Testo dato:
Non si tratta però dell’autocefalia di Cagliari quanto del tema del declino dell’urbano e dei suoi paesaggi. Un paradosso? Non proprio. Ci si ostina infatti a tematizzare lo spopolamento della Sardegna, declassata ad immensa area interna, per colpa della capitale.

Si persiste nel contrasto città-campagna come se si vivesse un eterno dopoguerra e una perenne Commissione Medici, in attesa di messianici Piani di Rinascita e interventi a pioggia. Quelli che hanno devastato città e campagne che, alla prima pioggia, si sbriciolano con la dignità. Il bradisismo come l’ha chiamato Arturo Parisi riguarda la Sardegna tutta.

Uno sguardo a Olbia ed a Cagliari dà la giusta prospettiva. Olbia è di lunga durata come Cagliari. Fu preistorica e fenicia. I greci di Focea prima di fondare Marsiglia la chiamarono felice. Oggi è devastata da decisori e progettisti che ne hanno ignorato storia e geografia.

Dati forniti:
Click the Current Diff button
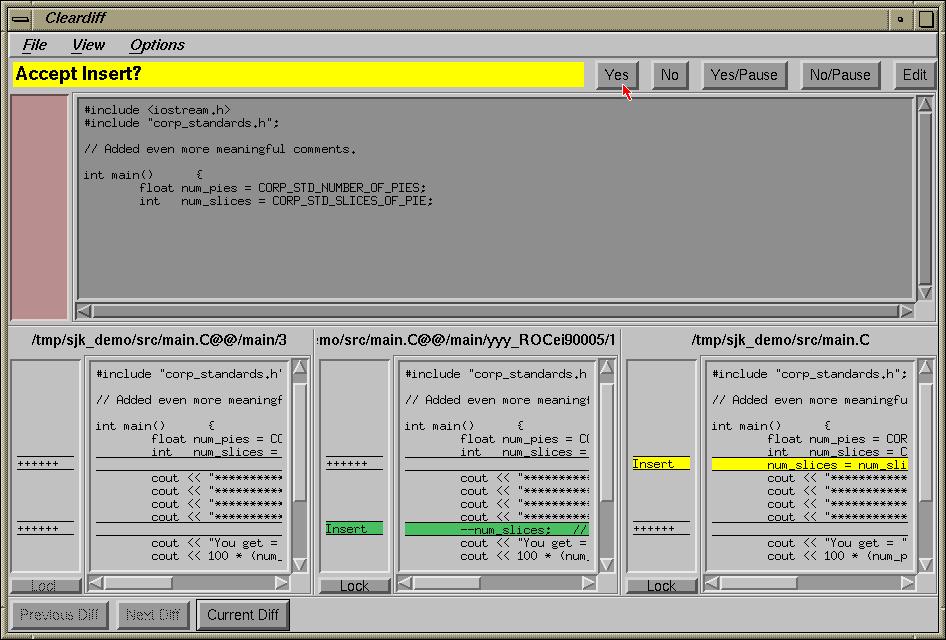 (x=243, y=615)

--

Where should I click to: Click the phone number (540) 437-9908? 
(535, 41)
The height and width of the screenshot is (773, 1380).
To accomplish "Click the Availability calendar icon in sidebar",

Consegna 1:
Elenca tutti i nomi propri di luogo (città, isole, regioni) presenti nel brano sulla Sardegna, nell'ordine in cui compaiono per la prima volta.
Consegna 2:
Trascrivi il passo del brano sulla Sardegna compreso tra "Uno sguardo a" e "storia e geografia.", estremi inclusi.
Consegna 3:
Prosegui il brano sulla Sardegna dal punto in cui si interrompe.
Per svolgere il lavoro il materiale non serve.

Risultato 1:
Cagliari, Sardegna, Olbia, Focea, Marsiglia

Risultato 2:
Uno sguardo a Olbia ed a Cagliari dà la giusta prospettiva. Olbia è di lunga durata come Cagliari. Fu preistorica e fenicia. I greci di Focea prima di fondare Marsiglia la chiamarono felice. Oggi è devastata da decisori e progettisti che ne hanno ignorato storia e geografia.

Risultato 3:
Cagliari, da sempre sintesi tra Sardegna e Mediterraneo e sfaccettato immaginario dei sardi, è, come Olbia, la foto di una crisi. Che è strutturale.

Sa cosa vuol essere domani? Passatista e melanconica, simula come una nobile decaduta e nega il presente che è depauperamento antropico; degrado del centro storico che si è fatto finta fosse l’economia della birretta.

Chiostri medievali e rinascimentali privatizzati, per diventare chissà cosa, sono la metafora. Lo è il cemento che si sfalda in Cittadella.

La speranza? Ammettere il malessere e centinaia di persone in fila per discutere di arte e di bellezza. Incontrarsi e mescolarsi rifonda i luoghi e le comunità, in città come in campagna. I decisori ascoltino.